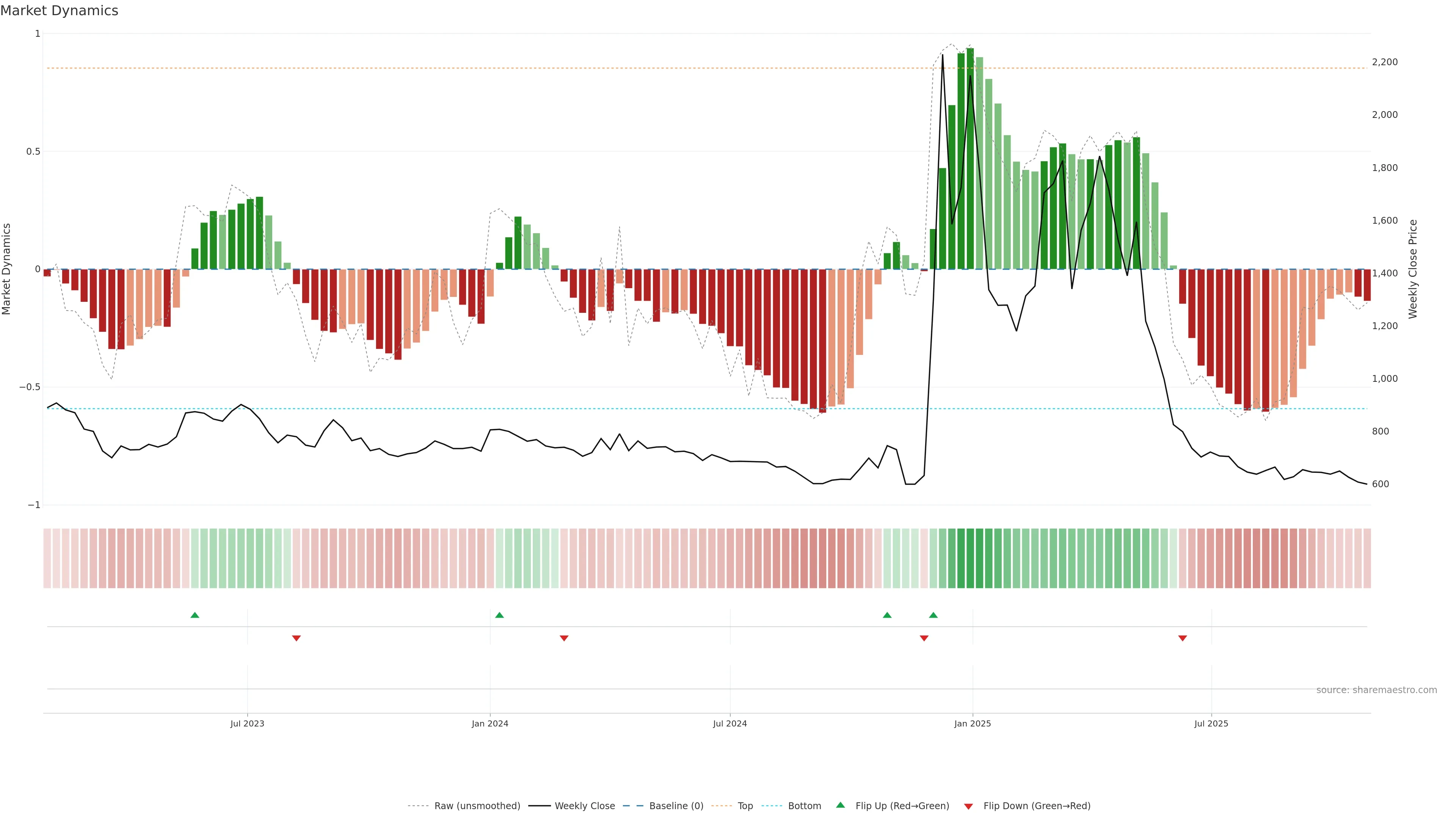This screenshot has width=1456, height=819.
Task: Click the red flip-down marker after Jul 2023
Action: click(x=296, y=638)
◆ ◆ ◆
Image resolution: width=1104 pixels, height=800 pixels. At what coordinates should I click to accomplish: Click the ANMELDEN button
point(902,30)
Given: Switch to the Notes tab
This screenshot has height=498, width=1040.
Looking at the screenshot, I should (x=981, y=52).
◆ ◆ ◆
**WRITTEN EXERCISE:** Copy the part that begins with the line containing "This screenshot has width=1456, height=819." and ends with the line containing "Action: click(x=296, y=638)", keeping both of those lines and leaving out the pictures.

**ANSWER TO THE TASK:**
This screenshot has width=1456, height=819.
Task: Click the red flip-down marker after Jul 2023
Action: click(x=296, y=638)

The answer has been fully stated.